I wrote a script to analyze duplicate email addresses in the userbase. These were the results I found:

6030 email addresses
130 email address duplicated
142 times.
128 of these are primary-only duplicates.
0 of these are secondary-only duplicates.

This means there are 128 times where more than one account is using the same primary email address. Due to the way MongoDB indexes data, we cannot keep these duplicate addresses around?

I see a couple potential options:

  • Change email addresses on old, duplicate accounts, to something like username@users.noreply.openmrs.org. Affected users, if they were actually using that account, would then be able to go in and update to a new email address.
  • Don’t import these users automatically, only import them when their account first authenticates to the Dashboard. Prevent subsequent accounts from importing to the Dashboard without a Helpdesk ticket to resolve the email address conflict.

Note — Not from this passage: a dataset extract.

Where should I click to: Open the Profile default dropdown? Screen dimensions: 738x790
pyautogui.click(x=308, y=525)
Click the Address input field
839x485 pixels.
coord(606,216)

Since I believe the vast majority of these clashes are with old accounts that have been forgotten about, I don’t think that either option will cause much of a problem.

Thoughts?

1 Like

I’d like to review the 128 accounts (somewhere non-public to prevent unintentional disclosure of e-mail addresses) to verify.

We need to see what those duplicates have created in apps like JIRA or Confluence, specifically. Generally, I’m inclined to support your approach #2 (don’t import automatically) because I don’t really want lots of deactivated accounts around. But removing accounts from the directory would cause problems for JIRA and Confluence, I think. (We need to verify this in a non-production environment.)

Also, if we had to have a few duplicate accounts, would email address tags work?

Maybe. But since email address tags don’t work with Google Groups, those addresses would be somewhat-invalid. And not all addresses we’re looking at are from providers who support them.